> _Problem requirements_: Each line starting at the one that contains "The height and width of the screenshot is (354, 644)." and ending at the one that contains "Task: Open the @DiegoMac227 handle" must be returned exactly, and the rest of the listing is left out.

> _Data shown_:
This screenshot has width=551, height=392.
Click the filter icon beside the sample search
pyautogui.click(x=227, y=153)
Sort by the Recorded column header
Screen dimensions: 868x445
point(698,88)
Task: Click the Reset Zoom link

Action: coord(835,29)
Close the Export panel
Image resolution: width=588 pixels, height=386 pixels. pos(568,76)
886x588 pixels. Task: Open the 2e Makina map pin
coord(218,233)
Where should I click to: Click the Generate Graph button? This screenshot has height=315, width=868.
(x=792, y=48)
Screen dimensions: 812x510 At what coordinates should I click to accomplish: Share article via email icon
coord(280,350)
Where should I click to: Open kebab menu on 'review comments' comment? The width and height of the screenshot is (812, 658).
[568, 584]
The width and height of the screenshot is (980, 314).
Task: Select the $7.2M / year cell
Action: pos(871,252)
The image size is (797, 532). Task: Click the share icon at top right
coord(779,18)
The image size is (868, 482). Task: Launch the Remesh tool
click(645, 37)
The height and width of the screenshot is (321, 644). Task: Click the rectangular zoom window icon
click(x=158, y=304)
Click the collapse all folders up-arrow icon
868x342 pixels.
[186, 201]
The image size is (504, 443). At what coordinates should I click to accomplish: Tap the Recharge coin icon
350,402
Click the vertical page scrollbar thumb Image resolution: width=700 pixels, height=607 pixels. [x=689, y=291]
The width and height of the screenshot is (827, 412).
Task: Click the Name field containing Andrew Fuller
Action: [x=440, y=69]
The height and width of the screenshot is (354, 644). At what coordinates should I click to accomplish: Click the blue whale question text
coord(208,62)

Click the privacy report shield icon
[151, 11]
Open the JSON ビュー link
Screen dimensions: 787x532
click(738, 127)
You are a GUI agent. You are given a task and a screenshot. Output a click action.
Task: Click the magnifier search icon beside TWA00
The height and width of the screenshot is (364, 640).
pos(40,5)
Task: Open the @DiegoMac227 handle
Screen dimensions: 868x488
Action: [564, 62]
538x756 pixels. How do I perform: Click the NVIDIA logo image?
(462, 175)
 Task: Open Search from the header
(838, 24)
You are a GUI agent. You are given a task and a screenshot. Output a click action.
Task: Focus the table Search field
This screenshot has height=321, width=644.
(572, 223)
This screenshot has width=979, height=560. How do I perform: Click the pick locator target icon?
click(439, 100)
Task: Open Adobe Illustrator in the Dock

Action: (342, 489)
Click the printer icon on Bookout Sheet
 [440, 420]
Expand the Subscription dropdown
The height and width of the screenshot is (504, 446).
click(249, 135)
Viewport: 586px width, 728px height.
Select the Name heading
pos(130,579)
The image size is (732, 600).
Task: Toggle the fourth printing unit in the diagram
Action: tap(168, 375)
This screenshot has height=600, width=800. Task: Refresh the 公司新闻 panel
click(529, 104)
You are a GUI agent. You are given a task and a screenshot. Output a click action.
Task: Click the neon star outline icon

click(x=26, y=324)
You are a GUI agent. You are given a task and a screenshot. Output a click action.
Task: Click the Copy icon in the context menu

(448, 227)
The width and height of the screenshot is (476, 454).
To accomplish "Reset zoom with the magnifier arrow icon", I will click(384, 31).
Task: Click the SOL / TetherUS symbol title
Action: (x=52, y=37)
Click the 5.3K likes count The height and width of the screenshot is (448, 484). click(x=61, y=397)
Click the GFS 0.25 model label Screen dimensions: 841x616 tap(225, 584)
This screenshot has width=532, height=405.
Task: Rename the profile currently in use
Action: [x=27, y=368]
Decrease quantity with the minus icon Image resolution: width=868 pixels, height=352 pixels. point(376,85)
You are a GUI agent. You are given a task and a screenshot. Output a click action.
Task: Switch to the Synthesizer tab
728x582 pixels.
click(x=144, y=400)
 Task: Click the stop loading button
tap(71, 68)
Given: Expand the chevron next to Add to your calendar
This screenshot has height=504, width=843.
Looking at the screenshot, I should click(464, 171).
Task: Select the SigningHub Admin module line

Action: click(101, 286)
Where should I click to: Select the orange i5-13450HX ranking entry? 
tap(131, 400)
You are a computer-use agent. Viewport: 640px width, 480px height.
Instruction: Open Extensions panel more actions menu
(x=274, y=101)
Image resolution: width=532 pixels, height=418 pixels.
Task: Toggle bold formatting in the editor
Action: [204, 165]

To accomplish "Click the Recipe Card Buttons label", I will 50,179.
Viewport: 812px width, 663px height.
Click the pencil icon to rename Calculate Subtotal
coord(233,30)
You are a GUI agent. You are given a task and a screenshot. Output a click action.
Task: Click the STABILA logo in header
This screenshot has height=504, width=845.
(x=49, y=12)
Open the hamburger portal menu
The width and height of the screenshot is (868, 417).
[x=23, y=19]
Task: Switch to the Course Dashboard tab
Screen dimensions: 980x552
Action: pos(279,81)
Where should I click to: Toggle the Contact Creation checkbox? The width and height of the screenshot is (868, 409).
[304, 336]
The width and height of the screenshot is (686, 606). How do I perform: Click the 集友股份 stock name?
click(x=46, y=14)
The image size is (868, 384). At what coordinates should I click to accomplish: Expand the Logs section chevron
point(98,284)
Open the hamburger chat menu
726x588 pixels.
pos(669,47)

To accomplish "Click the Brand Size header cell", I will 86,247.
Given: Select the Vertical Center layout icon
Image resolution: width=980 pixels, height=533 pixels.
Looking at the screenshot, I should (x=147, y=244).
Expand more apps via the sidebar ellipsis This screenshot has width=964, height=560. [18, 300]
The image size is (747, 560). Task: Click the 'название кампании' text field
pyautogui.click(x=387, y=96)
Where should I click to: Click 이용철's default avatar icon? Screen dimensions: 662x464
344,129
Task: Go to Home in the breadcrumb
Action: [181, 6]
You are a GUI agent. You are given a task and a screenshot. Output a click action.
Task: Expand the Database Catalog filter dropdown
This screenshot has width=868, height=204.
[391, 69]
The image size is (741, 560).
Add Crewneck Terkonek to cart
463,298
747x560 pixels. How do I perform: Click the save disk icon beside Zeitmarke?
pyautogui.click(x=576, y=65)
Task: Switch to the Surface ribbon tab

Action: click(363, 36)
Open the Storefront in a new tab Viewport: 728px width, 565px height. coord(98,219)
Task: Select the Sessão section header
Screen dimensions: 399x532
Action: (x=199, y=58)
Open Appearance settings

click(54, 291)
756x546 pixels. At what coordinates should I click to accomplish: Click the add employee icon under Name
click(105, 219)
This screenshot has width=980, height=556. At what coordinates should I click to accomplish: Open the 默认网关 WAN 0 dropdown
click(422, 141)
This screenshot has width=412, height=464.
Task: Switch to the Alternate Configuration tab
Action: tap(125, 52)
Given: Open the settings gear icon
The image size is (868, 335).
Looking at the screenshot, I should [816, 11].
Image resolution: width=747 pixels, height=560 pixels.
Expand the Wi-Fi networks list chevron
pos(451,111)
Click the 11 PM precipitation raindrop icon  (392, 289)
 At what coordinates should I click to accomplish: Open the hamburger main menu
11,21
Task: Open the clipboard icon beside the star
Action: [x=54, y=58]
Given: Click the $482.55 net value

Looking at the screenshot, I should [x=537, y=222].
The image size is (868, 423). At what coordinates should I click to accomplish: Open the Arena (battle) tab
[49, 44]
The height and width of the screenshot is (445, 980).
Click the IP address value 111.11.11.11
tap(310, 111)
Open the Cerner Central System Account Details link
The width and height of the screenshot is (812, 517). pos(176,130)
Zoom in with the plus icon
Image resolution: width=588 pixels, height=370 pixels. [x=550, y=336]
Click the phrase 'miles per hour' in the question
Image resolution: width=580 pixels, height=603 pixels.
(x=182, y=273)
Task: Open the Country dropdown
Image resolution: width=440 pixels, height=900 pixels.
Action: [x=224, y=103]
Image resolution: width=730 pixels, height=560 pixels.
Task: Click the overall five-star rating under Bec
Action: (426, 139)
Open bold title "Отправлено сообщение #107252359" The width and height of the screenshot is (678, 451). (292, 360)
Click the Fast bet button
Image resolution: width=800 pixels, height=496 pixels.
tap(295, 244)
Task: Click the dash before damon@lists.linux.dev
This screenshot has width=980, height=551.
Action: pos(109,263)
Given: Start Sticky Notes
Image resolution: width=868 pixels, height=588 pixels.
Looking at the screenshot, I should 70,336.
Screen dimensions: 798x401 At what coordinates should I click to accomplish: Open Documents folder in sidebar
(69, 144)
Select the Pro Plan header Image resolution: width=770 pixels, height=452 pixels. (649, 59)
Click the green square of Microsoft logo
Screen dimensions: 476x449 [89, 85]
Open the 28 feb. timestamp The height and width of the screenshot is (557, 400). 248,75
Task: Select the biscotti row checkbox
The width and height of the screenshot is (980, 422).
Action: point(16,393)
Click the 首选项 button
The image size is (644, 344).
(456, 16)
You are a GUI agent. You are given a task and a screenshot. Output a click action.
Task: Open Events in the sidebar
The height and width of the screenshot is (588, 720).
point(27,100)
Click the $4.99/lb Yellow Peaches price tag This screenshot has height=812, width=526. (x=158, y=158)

> _Answer below_:
The height and width of the screenshot is (354, 644). At what coordinates should I click to accomplish: Click the blue whale question text
coord(208,62)

Click the privacy report shield icon
[151, 11]
Open the JSON ビュー link
Screen dimensions: 787x532
click(738, 127)
You are a GUI agent. You are given a task and a screenshot. Output a click action.
Task: Click the magnifier search icon beside TWA00
The height and width of the screenshot is (364, 640).
pos(40,5)
Task: Open the @DiegoMac227 handle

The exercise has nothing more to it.